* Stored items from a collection

- - - -

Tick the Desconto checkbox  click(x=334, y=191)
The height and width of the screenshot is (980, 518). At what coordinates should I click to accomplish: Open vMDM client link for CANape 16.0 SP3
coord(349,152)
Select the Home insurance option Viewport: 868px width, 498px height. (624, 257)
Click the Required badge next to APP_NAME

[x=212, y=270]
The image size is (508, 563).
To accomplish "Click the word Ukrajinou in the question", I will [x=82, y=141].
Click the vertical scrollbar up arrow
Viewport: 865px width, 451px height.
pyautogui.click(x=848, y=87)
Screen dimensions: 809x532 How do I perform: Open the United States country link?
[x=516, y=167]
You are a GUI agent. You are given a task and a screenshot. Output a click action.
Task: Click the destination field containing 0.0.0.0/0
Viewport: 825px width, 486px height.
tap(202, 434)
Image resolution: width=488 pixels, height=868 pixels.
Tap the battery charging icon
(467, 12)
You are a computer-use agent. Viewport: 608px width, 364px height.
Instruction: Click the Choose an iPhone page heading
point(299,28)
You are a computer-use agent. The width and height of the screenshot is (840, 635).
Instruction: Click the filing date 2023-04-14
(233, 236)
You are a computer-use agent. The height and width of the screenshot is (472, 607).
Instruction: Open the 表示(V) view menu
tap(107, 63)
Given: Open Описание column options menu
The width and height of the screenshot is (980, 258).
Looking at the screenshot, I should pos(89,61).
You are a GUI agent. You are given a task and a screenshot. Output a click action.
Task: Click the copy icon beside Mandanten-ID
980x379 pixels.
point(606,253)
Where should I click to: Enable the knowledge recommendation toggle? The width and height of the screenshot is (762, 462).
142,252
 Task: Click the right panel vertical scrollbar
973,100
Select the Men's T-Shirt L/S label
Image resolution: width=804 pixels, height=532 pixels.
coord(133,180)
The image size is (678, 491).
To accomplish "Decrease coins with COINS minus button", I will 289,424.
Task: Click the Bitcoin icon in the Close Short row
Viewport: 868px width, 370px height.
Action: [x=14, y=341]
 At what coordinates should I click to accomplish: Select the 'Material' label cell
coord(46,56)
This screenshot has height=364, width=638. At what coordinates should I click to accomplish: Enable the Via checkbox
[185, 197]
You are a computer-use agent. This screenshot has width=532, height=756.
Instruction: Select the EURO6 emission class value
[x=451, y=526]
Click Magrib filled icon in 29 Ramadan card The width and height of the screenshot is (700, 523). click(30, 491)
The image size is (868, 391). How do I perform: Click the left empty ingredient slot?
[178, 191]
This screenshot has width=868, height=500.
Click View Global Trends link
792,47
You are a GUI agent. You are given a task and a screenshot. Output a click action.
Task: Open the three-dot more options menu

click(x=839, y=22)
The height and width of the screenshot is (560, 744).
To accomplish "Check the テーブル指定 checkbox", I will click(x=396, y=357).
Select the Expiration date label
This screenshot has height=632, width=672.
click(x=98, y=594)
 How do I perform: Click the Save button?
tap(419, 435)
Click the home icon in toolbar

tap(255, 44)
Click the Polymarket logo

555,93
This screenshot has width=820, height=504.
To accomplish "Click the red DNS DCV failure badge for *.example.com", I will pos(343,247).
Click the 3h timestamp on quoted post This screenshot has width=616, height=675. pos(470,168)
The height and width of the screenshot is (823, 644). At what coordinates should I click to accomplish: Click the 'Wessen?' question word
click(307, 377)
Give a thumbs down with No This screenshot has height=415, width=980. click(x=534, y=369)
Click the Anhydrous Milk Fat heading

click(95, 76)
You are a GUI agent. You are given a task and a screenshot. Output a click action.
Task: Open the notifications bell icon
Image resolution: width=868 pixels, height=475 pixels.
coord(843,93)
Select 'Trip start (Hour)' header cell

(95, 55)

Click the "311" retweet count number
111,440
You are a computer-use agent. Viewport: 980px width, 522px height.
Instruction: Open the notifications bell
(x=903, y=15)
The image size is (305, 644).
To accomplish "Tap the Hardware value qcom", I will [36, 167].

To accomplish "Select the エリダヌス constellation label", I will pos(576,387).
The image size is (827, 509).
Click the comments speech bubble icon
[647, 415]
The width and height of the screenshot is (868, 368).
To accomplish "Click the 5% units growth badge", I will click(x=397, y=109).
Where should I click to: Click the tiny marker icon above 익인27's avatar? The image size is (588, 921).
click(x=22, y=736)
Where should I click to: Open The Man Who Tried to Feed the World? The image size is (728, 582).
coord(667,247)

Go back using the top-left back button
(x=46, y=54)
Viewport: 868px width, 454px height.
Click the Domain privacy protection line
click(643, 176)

- - - -

* WHAT YOU SHOULD DO
The records shown above should be given again word for word.

* RESULT FOR THIS EXERCISE
Tick the Desconto checkbox  click(x=334, y=191)
The height and width of the screenshot is (980, 518). At what coordinates should I click to accomplish: Open vMDM client link for CANape 16.0 SP3
coord(349,152)
Select the Home insurance option Viewport: 868px width, 498px height. (624, 257)
Click the Required badge next to APP_NAME

[x=212, y=270]
The image size is (508, 563).
To accomplish "Click the word Ukrajinou in the question", I will [x=82, y=141].
Click the vertical scrollbar up arrow
Viewport: 865px width, 451px height.
pyautogui.click(x=848, y=87)
Screen dimensions: 809x532 How do I perform: Open the United States country link?
[x=516, y=167]
You are a GUI agent. You are given a task and a screenshot. Output a click action.
Task: Click the destination field containing 0.0.0.0/0
Viewport: 825px width, 486px height.
tap(202, 434)
Image resolution: width=488 pixels, height=868 pixels.
Tap the battery charging icon
(467, 12)
You are a computer-use agent. Viewport: 608px width, 364px height.
Instruction: Click the Choose an iPhone page heading
point(299,28)
You are a computer-use agent. The width and height of the screenshot is (840, 635).
Instruction: Click the filing date 2023-04-14
(233, 236)
You are a computer-use agent. The height and width of the screenshot is (472, 607).
Instruction: Open the 表示(V) view menu
tap(107, 63)
Given: Open Описание column options menu
The width and height of the screenshot is (980, 258).
Looking at the screenshot, I should pos(89,61).
You are a GUI agent. You are given a task and a screenshot. Output a click action.
Task: Click the copy icon beside Mandanten-ID
980x379 pixels.
point(606,253)
Where should I click to: Enable the knowledge recommendation toggle? The width and height of the screenshot is (762, 462).
142,252
 Task: Click the right panel vertical scrollbar
973,100
Select the Men's T-Shirt L/S label
Image resolution: width=804 pixels, height=532 pixels.
coord(133,180)
The image size is (678, 491).
To accomplish "Decrease coins with COINS minus button", I will 289,424.
Task: Click the Bitcoin icon in the Close Short row
Viewport: 868px width, 370px height.
Action: [x=14, y=341]
 At what coordinates should I click to accomplish: Select the 'Material' label cell
coord(46,56)
This screenshot has height=364, width=638. At what coordinates should I click to accomplish: Enable the Via checkbox
[185, 197]
You are a computer-use agent. This screenshot has width=532, height=756.
Instruction: Select the EURO6 emission class value
[x=451, y=526]
Click Magrib filled icon in 29 Ramadan card The width and height of the screenshot is (700, 523). click(30, 491)
The image size is (868, 391). How do I perform: Click the left empty ingredient slot?
[178, 191]
This screenshot has width=868, height=500.
Click View Global Trends link
792,47
You are a GUI agent. You are given a task and a screenshot. Output a click action.
Task: Open the three-dot more options menu

click(x=839, y=22)
The height and width of the screenshot is (560, 744).
To accomplish "Check the テーブル指定 checkbox", I will click(x=396, y=357).
Select the Expiration date label
This screenshot has height=632, width=672.
click(x=98, y=594)
 How do I perform: Click the Save button?
tap(419, 435)
Click the home icon in toolbar

tap(255, 44)
Click the Polymarket logo

555,93
This screenshot has width=820, height=504.
To accomplish "Click the red DNS DCV failure badge for *.example.com", I will pos(343,247).
Click the 3h timestamp on quoted post This screenshot has width=616, height=675. pos(470,168)
The height and width of the screenshot is (823, 644). At what coordinates should I click to accomplish: Click the 'Wessen?' question word
click(307, 377)
Give a thumbs down with No This screenshot has height=415, width=980. click(x=534, y=369)
Click the Anhydrous Milk Fat heading

click(95, 76)
You are a GUI agent. You are given a task and a screenshot. Output a click action.
Task: Open the notifications bell icon
Image resolution: width=868 pixels, height=475 pixels.
coord(843,93)
Select 'Trip start (Hour)' header cell

(95, 55)

Click the "311" retweet count number
111,440
You are a computer-use agent. Viewport: 980px width, 522px height.
Instruction: Open the notifications bell
(x=903, y=15)
The image size is (305, 644).
To accomplish "Tap the Hardware value qcom", I will [36, 167].

To accomplish "Select the エリダヌス constellation label", I will pos(576,387).
The image size is (827, 509).
Click the comments speech bubble icon
[647, 415]
The width and height of the screenshot is (868, 368).
To accomplish "Click the 5% units growth badge", I will click(x=397, y=109).
Where should I click to: Click the tiny marker icon above 익인27's avatar? The image size is (588, 921).
click(x=22, y=736)
Where should I click to: Open The Man Who Tried to Feed the World? The image size is (728, 582).
coord(667,247)

Go back using the top-left back button
(x=46, y=54)
Viewport: 868px width, 454px height.
Click the Domain privacy protection line
click(643, 176)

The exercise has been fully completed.